Not the kind you grow these days, but presumably that is a hybrid that has been specifically bred to flourish in British gardens? As I said on that twitter, biotechnology isn't all petri dishes and genome sequencers - a lot of it is about shovelling manure and wanking off pigs.

Also, the rhubard they're talking about was grown for its medicinal properties - eating rhubard is quite modern. Growing medicinal plants from seed is a thankless task; they tend to come up in weak variations and presumably cuttings would have been a problem for the same reason that the stuff was so expensive - they would have degenerated badly in transit.

johnf

Rhubarb AND custard:

Times News ‏@TimesNewsdesk 1h
Cameron trade trip secures £45 million UK-China pig semen deal http://thetim.es/

ajay

dsquared: true, but if the reward was that you were able to grow something in your back garden that was literally worth its weight in silver, you'd think people would have put the effort in.
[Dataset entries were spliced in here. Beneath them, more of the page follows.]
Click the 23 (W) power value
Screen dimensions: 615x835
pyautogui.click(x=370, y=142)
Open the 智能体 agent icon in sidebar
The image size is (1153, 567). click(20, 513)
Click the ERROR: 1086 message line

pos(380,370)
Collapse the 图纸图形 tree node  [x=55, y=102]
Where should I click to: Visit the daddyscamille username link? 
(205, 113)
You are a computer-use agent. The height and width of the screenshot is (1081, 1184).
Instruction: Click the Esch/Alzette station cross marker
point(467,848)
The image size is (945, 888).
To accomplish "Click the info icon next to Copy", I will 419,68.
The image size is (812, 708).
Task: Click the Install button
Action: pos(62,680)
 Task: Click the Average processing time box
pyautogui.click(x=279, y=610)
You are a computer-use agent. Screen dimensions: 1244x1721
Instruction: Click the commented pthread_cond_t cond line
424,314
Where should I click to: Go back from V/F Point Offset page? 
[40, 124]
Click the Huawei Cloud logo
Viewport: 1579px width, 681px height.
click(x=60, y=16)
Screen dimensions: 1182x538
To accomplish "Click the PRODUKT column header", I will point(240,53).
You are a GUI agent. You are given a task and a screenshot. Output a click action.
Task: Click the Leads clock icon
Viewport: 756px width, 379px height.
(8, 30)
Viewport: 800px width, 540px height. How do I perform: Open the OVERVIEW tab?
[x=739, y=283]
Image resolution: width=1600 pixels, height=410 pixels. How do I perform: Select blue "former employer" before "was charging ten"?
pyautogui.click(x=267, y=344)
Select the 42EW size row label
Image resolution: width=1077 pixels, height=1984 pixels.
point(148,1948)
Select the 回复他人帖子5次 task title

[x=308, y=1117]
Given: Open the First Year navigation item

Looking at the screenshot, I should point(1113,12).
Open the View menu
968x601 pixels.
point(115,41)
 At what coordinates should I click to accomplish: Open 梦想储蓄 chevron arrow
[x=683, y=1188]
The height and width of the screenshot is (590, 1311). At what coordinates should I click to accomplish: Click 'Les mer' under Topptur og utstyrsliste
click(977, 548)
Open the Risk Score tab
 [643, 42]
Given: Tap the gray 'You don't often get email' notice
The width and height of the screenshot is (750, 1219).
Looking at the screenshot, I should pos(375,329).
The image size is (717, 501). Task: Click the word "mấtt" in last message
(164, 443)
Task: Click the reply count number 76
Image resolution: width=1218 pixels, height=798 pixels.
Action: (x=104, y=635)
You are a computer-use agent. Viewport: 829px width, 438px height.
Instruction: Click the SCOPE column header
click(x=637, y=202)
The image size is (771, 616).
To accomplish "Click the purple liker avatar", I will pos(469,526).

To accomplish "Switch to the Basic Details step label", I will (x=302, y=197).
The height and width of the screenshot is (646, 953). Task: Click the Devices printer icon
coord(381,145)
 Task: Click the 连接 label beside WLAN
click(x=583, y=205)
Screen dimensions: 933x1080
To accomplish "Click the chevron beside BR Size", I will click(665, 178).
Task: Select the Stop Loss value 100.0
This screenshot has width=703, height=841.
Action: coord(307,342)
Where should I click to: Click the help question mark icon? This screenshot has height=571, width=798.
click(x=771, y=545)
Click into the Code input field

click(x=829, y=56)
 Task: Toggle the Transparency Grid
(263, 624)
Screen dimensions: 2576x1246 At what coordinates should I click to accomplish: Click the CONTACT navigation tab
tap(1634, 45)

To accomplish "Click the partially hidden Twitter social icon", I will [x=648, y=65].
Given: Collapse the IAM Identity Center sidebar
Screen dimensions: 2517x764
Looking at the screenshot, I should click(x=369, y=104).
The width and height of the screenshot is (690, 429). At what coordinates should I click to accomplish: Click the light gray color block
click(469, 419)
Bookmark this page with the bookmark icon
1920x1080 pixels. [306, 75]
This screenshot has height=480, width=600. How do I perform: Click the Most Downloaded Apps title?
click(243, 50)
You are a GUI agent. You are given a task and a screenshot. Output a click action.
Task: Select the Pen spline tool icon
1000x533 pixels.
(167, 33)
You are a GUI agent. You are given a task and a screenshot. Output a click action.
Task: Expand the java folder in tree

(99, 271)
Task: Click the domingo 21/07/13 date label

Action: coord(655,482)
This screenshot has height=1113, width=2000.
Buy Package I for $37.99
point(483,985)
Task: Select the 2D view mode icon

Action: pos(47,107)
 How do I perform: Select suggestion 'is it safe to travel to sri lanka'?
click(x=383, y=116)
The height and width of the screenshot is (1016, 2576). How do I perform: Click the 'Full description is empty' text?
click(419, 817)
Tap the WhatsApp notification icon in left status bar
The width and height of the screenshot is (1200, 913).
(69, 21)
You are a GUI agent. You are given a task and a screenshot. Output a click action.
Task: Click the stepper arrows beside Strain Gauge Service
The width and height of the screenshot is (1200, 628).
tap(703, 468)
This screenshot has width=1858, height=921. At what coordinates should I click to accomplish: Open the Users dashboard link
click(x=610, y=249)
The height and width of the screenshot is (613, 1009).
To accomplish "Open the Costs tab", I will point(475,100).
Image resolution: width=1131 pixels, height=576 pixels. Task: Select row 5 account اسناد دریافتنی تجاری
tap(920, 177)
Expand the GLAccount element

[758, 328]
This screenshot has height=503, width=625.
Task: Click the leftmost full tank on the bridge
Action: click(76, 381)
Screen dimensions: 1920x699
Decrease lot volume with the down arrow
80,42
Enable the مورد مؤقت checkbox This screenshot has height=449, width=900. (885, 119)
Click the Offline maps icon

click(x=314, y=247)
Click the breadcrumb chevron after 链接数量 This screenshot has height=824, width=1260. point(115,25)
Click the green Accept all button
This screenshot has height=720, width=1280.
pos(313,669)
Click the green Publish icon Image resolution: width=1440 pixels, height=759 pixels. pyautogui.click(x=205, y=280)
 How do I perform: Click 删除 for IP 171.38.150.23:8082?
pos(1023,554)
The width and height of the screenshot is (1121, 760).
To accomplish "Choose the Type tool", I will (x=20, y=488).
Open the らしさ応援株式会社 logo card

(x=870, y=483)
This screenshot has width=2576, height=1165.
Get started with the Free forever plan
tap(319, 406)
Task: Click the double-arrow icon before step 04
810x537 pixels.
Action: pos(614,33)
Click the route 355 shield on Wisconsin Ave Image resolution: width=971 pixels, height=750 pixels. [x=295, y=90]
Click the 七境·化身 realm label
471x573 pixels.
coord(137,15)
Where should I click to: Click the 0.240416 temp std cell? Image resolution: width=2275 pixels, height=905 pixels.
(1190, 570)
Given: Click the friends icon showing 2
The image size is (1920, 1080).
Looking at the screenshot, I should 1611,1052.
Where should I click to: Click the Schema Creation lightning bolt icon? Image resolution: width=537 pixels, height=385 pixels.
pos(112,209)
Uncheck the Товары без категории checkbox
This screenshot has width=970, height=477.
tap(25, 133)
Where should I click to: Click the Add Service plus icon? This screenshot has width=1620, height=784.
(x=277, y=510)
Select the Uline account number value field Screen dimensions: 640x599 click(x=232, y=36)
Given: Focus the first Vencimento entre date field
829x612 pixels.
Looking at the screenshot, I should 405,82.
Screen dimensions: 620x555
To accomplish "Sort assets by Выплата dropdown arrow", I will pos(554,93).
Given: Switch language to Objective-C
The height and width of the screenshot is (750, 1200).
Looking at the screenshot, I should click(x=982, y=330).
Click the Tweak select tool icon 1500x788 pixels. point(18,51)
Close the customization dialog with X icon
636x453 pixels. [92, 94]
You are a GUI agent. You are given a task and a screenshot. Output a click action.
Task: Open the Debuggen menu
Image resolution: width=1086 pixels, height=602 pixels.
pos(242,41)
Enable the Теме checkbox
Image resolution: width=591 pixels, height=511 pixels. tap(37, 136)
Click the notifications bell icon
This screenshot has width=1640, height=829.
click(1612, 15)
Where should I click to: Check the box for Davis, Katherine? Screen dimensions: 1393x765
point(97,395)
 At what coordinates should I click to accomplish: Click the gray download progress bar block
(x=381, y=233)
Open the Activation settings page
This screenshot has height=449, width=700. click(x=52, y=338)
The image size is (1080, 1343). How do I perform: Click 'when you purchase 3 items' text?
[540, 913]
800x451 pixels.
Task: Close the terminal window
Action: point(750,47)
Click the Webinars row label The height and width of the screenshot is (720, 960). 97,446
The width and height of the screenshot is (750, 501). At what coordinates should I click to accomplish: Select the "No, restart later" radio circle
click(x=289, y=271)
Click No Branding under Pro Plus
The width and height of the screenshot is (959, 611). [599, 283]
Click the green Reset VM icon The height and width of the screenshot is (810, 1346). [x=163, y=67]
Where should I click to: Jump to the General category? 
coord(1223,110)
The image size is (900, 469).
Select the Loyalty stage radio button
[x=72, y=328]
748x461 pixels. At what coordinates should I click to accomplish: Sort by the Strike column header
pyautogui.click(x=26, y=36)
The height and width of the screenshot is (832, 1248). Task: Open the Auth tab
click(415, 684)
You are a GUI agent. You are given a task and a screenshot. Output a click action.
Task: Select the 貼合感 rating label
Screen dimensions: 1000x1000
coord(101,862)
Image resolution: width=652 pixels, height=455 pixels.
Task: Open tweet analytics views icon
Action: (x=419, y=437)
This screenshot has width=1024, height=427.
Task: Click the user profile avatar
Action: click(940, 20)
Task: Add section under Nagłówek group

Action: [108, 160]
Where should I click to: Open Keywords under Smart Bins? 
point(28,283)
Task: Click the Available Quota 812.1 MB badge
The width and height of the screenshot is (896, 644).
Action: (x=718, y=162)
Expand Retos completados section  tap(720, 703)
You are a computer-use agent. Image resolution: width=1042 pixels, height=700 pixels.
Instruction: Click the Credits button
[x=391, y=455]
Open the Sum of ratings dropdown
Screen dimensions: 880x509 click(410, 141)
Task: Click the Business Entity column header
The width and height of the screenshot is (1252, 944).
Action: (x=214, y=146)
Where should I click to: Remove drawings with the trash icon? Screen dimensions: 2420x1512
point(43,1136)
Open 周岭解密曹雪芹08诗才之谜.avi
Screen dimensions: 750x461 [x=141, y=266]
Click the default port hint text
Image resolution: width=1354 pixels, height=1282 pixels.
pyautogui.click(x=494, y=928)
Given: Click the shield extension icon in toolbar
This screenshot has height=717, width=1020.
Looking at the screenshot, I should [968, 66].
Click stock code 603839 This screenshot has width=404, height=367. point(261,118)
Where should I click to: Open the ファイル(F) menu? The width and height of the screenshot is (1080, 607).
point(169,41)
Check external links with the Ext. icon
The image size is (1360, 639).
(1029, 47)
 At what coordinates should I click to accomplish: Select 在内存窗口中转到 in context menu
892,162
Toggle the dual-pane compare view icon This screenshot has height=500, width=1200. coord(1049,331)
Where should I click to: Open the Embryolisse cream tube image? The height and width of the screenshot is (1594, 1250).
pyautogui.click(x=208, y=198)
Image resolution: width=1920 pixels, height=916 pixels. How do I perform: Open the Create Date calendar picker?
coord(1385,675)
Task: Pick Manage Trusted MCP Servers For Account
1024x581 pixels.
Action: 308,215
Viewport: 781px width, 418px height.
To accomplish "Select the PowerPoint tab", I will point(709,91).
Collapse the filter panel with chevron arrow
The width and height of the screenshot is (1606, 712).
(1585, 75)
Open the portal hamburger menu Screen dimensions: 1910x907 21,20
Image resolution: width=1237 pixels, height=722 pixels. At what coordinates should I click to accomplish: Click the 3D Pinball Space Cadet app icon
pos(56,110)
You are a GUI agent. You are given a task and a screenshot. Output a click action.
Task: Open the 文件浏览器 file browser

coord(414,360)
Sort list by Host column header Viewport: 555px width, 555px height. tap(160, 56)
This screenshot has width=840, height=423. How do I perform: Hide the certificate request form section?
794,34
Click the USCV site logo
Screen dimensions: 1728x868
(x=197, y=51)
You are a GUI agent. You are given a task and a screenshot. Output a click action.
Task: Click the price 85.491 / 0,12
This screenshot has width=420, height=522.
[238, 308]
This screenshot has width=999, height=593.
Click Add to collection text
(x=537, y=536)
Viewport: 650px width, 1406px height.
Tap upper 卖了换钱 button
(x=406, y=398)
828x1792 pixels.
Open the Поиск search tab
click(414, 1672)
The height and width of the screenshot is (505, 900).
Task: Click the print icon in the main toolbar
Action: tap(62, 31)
Igor: A special express train carrying rhubarb was run by the Great Northern Railway Company from Ardsley station every weekday night

Wow, that's much better than just bringing the cheque and the postal order.

dsquared

you'd think people would have put the effort in.

They did; that's why it eventually got cultivated in Europe. It wasn't an easy job though, and they spent ages not understanding why the domestically grown version was nothing like as potent as the true "Chinese" (a lot of it actually Russian apparently) rhubarb. The answer to why this might be the case is apparently in "Rhubarb: The Wondrous Drug" by Clifford Foust, but I haven't found a preview version of that book yet. Here's a review - basically I think the answer is that the science of botany and the kind of rhubard you can grow in your back garden developed alongside each other. I own a similar book about the development of the tulip and it's fascinating.

ajay

Good Lord. Thanks.

belle le triste

"In the United Kingdom, the first rhubarb of the year is harvested by candlelight"

^^^From wikipedia. My mum grew it most years, forcing it with bits of drainpipe: the candlelight thing I didn't know, and am delighted to discover.

Dan Hardie

There's a politely stinging academic putdown in that review:

'Professor Foust suggests that Russian interest in the
rhubarb trade developed in the 1630s, but he is careful not to be too categorical as he is presumably
aware that the plant was known there much earlier, even entering Richard James's Anglo-Russian
dictionary of 1618.'

ajay

dsquared may be limited in some respects, but by God the man knows his rhubarb.

Dan Hardie

Am I the only one who wanted to correct his spelling, but then wondered if there was in fact some esoteric significance to calling the stuff 'rhubard'?

Barry Freed

No Dan, you're not the only one. B&T: best rhubarb blogging on the nets.

Dan Hardie

Anyway, looks like I lost that fiver I bet Richard: 'no, you really *can't* work a mention of rhubarb into the next topic Jamie posts on...'

Richard J

I'm just now recalling that my two closest friends decided to immortalise me in my college yearbook with the quote "of course Wakefield is the rhubarb capital of Europe".

dsquared

Another great book about the difficulties experienced in cultivating a medicinal plant in conditions very different from its native environment, and how much hard work and inspirational herbiculture is required to really make a success of selectively breeding for potency is "The Cornbread Mafia: A Homegrown Syndicate's Code Of Silence And The Biggest Marijuana Bust In American History".